> _What you should do_: Rewrite the lines of data starting at the one containing "Where should I click to: Open" and ending at the one containing "Looking at the screenshot, I should click(x=997, y=203).", swapping "Given" for "Task" and keeping everything else the same.

Data on where words and elements are located:
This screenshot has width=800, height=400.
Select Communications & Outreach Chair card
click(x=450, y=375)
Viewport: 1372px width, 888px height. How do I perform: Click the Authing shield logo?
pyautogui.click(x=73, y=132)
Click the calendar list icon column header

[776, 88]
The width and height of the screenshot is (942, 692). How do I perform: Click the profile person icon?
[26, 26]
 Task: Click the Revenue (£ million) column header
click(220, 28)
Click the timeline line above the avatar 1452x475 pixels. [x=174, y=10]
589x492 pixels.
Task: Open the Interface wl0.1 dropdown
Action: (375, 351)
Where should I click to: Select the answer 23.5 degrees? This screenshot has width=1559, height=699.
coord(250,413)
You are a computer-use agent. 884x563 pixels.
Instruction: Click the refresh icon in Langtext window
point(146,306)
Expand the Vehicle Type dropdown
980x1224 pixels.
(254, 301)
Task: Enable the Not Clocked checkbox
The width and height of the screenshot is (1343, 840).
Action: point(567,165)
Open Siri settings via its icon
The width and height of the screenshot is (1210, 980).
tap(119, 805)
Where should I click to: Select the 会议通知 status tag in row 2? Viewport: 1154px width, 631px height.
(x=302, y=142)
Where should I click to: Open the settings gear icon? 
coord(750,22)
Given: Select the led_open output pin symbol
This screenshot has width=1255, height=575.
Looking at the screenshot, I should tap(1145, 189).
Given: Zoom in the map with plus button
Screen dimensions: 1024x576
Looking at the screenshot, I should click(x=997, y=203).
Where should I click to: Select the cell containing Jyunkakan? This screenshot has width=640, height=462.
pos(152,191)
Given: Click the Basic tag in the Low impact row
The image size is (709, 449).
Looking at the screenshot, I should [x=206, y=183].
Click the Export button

> _Correct answer_:
Where should I click to: Open the settings gear icon? 
coord(750,22)
Task: Select the led_open output pin symbol
This screenshot has width=1255, height=575.
Looking at the screenshot, I should tap(1145, 189).
Task: Zoom in the map with plus button
Screen dimensions: 1024x576
Looking at the screenshot, I should click(x=997, y=203).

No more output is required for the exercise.